In accordance with the trade liberalization programme, States Parties must meet the following timetable for tariff reduction. Non-least developing countries should reduce the current tariff to 20% and reduce current tariffs in smaller developing countries by 30%. But the system of trade liberalization is not applicable to the sensitive list, since this list must be negotiated between the contracting countries and then negotiated. A sensitive list will include a common agreement between the States Parties in favour of the least developed States Parties. The SAFTA Council of Ministers (SMC) will participate to review the sensitive list every four years to reduce the list. The South Asian Regional Cooperation Association (SAARC) was adopted on 8 December 1985.La ASARC charter was adopted by the governments of Bangladesh, Bhutan, India, Maldives, Nepal, Pakistan and Sri Lanka, with the aim of accelerating the process of economic and social development in the Member States. The Agreement on the South Asia Free Trade Area (SAFTA) was signed at the Twelfth ASARC Summit on 6 January 2004 in Islamabad. The ratification of SAFTA by all Member States is an important achievement. ASARC`s mandate. On 22 March 2006, the SAARC secretariat issued a communication officially announcing the entry into force of the SAFTA agreement effective January 1, 2006. Nepal imported 54,076 tonnes of palm oil from July to August and exported 35,706 tonnes to India during this period, according to the trade organization, referring to import data. The agreement was signed in 2004 and came into force on 1 January 2006, with the wishes of ASAC Member States (Afghanistan, Bangladesh, Bhutan, India, Maldives, Nepal, Pakistan and Sri Lanka) to promote and maintain mutual trade and economic cooperation within the ASARC region by exchanging concessions.
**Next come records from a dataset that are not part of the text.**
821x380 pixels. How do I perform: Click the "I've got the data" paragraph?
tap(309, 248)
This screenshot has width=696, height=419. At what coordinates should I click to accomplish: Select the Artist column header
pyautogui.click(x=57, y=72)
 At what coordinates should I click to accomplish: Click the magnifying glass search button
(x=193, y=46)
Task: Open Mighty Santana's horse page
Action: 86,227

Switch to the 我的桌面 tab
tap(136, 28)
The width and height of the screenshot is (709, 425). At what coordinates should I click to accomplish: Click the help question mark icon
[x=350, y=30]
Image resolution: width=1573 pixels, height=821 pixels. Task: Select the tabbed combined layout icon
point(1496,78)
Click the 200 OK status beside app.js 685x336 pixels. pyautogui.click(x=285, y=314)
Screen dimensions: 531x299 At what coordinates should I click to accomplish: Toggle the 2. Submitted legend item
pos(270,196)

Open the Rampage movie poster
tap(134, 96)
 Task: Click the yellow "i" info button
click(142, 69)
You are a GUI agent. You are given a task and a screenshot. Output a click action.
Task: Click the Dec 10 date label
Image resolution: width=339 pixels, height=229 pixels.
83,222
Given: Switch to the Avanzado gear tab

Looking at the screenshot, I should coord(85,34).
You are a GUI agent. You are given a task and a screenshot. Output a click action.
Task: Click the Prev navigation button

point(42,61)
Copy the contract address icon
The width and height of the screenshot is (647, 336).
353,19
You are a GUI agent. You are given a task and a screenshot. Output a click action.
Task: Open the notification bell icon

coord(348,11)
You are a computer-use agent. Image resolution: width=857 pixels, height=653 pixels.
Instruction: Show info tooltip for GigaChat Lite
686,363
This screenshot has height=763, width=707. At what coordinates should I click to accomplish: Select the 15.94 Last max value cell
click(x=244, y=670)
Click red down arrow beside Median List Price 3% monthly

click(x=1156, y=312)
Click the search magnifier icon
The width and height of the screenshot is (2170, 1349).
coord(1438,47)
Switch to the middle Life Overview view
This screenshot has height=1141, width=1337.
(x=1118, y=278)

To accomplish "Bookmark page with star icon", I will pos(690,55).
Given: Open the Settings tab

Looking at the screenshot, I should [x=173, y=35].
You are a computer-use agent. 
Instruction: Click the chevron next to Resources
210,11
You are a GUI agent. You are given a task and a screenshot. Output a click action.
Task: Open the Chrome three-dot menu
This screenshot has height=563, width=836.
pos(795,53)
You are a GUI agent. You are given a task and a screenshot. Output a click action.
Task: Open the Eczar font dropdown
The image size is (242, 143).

The SEA called on the government to fill a gap in the South Asian Regional Free Trade Pact that was used to circumvent tariffs through imports of palm oil and soybeans from Nepal and Bangladesh. In total, about 36 per cent of trade in South Asia is non-preferential. On the other hand, ASEAN countries do not, on average, have import tariffs on 96% of products, which encourages greater intra-regional trade. Secondly, the region has been very adept at creating an increase in “para-rights”, which are tariffs applied only to imports and not to domestic production: in fact, tariffs under another name. In south Asia, such parametric tariffs have become ubiquitous in Bangladesh (additional tariffs, regulatory taxes), Sri Lanka (port and airport development tax, at a standstill) and Pakistan (regulatory tax, additional duty). These tariffs reinforce general protection, lack of transparency and dispersal of tariffs, as well as the general anti-export bias of trade regimes where they prevail. This paratarif phenomenon is not observed in most countries of the world, including ASEAN countries. Because of their lack of transparency, large countries have generally been able to maintain para-customs tariffs outside of free trade negotiations.